Он был во всем человеком свободным. Никому не хотел нравиться — редчайшее достоинство вузовского учителя. Только со временем я понял, что кафедра и в самом деле не сцена, что фиоритуры чаруют студентов, а лекции должны возбуждать мозг, а то и провоцировать сомнения. А он просто был собой. Программа его не интересовала, он учил нас пониманию и высшему знанию, а не стремился «прочесть курс», дай бог, если он добрался до первой его трети. Зато о потолке Сикстины он рассказывал нам в течение полудюжины академических часов, и, право же, я понял и увидел эти фрески на бледных черно-белых диапозитивах, благодаря поразительным суждениям Владимира Францевича, куда глубже и серьезнее, чем среди суетных туристов в Ватикане сорок лет спустя.
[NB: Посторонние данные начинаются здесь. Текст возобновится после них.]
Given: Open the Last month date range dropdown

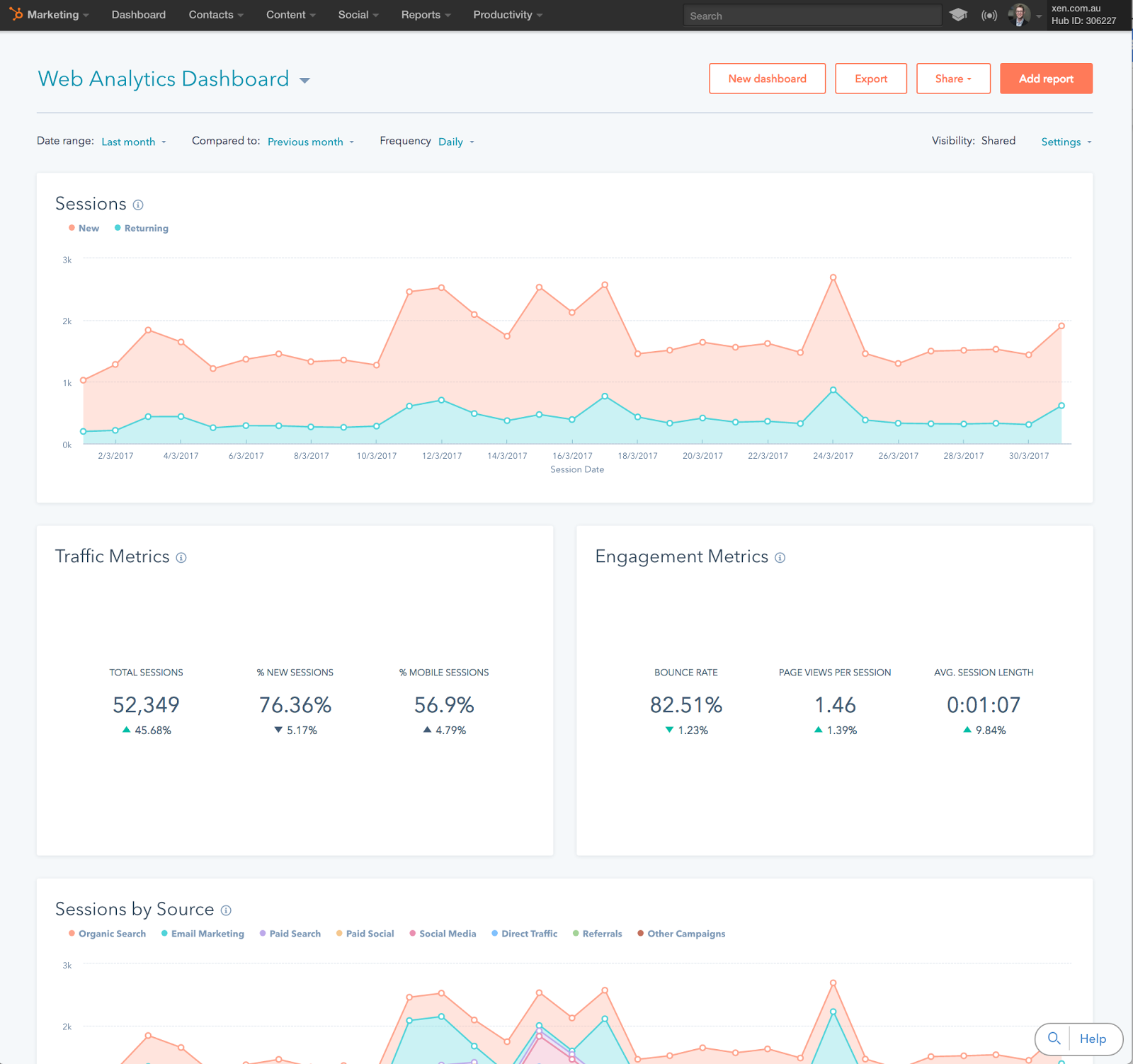Looking at the screenshot, I should [x=133, y=142].
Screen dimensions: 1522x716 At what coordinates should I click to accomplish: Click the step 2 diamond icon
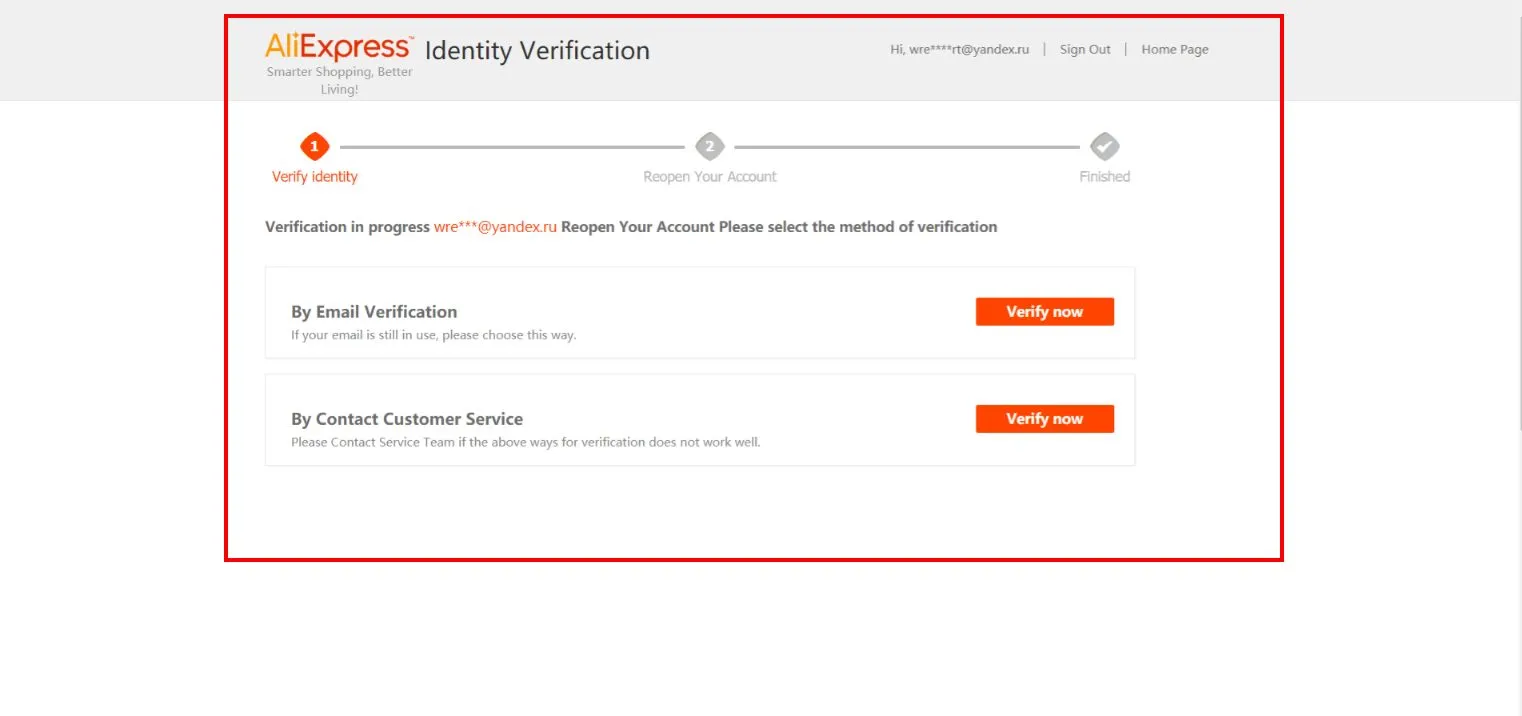click(x=710, y=147)
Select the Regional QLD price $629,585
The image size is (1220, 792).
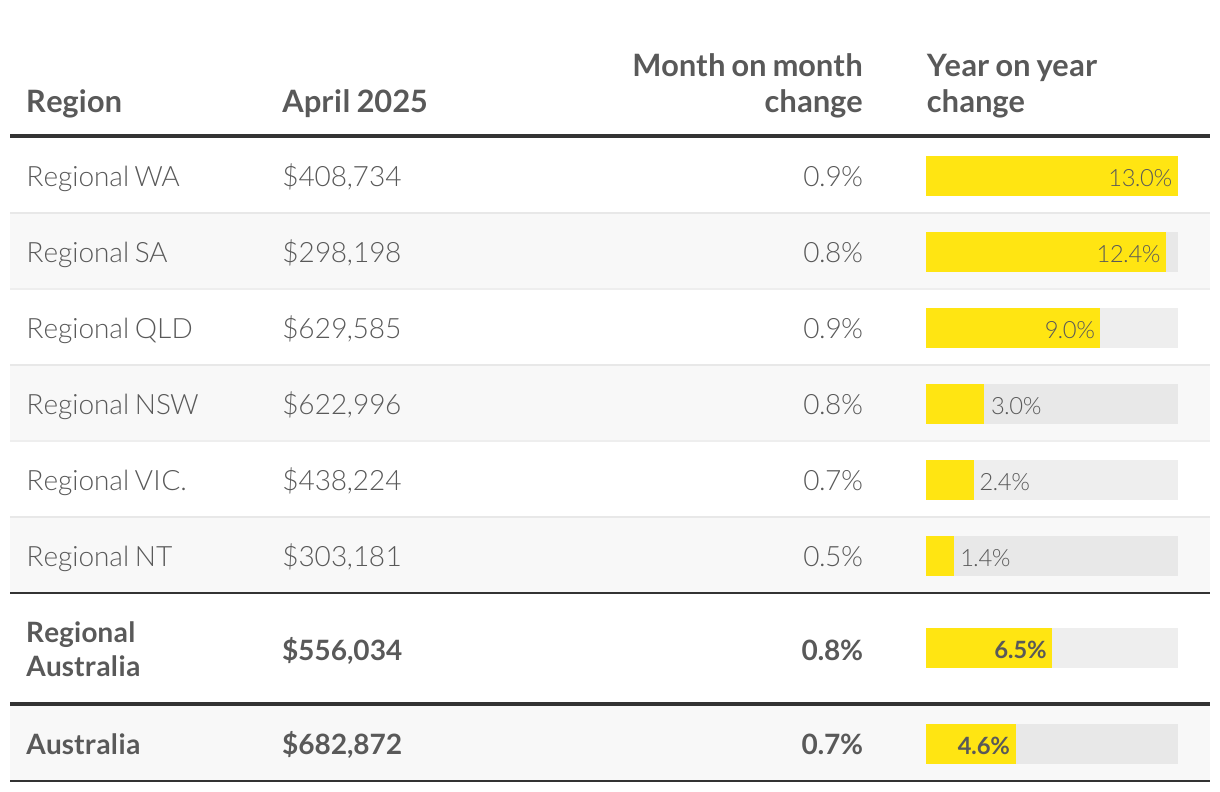coord(341,329)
Думаю, людей старшего поколения, становившихся для меня примерами, сближала именно божественная простота, соединенная с интеллектуальным патрицианством. Это было и у Остроумовой-Лебедевой, и у Владимира Францевича. У Владислава Михайловича Глинки, у которого в гостях я был единственный раз, но запомнил проведенные в его доме два часа на всю жизнь. И еще у очень немногих, о ком я смогу рассказать. Они знали цену комфорту и достатку, но что значила для них эта медь перед чистопробным золотом их ремесла и достоинства!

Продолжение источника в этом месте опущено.